## [Selected passage]
Your son wants to know why the first mountain he sees close-up is so big and high? You remember his God. You tell him God thought people would get awfully tired, looking at flat land all the time. Besides, isn’t the mountain beautiful? How big God must be, your son says with wonder in his voice, to make a mountain so big, bigger than everything.

Your son is satisfied, but you have a different answer. You say within your heart: “You thought you were so strong and brave, more efficient than God. You needed no help. All right, to whom were you saying over and over ‘Don’t let him die, don’t let him die’ when the child was so sick last winter? You’ve been something of a fool. Just don’t forget those kittens -- or those mountains.”

You look at the churches. You feel it is only fair to shop about, but your heart is not fooled. You go back to the church whose beauty and love you remember. You go to a church that warms your soul and reasons with your mind. She hears you and takes you in. You weep a little for happiness.

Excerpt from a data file
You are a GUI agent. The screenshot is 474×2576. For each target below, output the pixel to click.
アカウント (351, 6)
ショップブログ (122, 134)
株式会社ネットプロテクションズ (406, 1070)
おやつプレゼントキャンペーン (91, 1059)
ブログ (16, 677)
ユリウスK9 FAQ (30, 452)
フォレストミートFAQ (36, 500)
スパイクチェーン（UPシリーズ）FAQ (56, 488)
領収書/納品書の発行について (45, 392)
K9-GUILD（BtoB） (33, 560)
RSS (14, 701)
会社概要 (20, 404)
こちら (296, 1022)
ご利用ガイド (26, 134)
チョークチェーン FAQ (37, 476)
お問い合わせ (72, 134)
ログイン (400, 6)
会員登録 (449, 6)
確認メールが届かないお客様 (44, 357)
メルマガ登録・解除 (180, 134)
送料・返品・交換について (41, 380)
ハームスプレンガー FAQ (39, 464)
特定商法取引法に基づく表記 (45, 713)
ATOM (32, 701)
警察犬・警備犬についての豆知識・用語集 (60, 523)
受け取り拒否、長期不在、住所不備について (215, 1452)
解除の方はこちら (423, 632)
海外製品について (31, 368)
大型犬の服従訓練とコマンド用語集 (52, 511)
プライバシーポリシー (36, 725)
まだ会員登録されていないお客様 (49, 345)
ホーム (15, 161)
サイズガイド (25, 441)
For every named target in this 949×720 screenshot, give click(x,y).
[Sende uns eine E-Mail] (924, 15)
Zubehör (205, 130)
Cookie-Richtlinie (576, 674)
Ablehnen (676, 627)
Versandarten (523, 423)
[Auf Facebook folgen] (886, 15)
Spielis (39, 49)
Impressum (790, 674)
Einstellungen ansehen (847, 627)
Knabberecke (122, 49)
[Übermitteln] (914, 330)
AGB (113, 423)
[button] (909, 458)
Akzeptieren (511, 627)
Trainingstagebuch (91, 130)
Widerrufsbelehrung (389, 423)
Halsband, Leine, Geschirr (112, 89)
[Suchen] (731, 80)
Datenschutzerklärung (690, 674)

## [Brief A]
Return everything in the records from the line containing "まだ会員登録されていないお客様 (49, 345)" down to the last line of the records, copied verbatim with both ends included.
## [Brief B]
Resume the passage about a parent's return to faith, picking up right after its final sentence.
The text and the records have no connection to each other.

## [Expected output A]
まだ会員登録されていないお客様 (49, 345)
ホーム (15, 161)
サイズガイド (25, 441)
For every named target in this 949×720 screenshot, give click(x,y).
[Sende uns eine E-Mail] (924, 15)
Zubehör (205, 130)
Cookie-Richtlinie (576, 674)
Ablehnen (676, 627)
Versandarten (523, 423)
[Auf Facebook folgen] (886, 15)
Spielis (39, 49)
Impressum (790, 674)
Einstellungen ansehen (847, 627)
Knabberecke (122, 49)
[Übermitteln] (914, 330)
AGB (113, 423)
[button] (909, 458)
Akzeptieren (511, 627)
Trainingstagebuch (91, 130)
Widerrufsbelehrung (389, 423)
Halsband, Leine, Geschirr (112, 89)
[Suchen] (731, 80)
Datenschutzerklärung (690, 674)

## [Expected output B]
You feel a little smug, wrapped snugly in your brand-new soul, thinking of the other atheists, puttering about in their childish, prideful disbelief. There they stand, intelligent for the most part, yet limited by their inability to read more than the literal word, or to see past the mistakes of individual interpretation and action.

Strangely they are unable to realize that clergymen of all faiths are human individuals, too, subject to the human frailties and temporal errors of all men.

You wonder why everyone else cannot see, as you do now so clearly, that it is not the belief in God and His Son that is the cause of religious differences and anti-religion antagonisms, but the mistakes of men and women most closely bound within religion.

You find God more logical than atheism. The day you read that the science of mathematical statistics proves that life could not possibly have happened accidentally you beam with self-approval. You are not as stupid as you sometimes act. You had not a very high opinion of yourself at times before.

Now you are your Father’s child.

Dorothea Fox, "I Was an Atheist's Child" American Weekly (1949)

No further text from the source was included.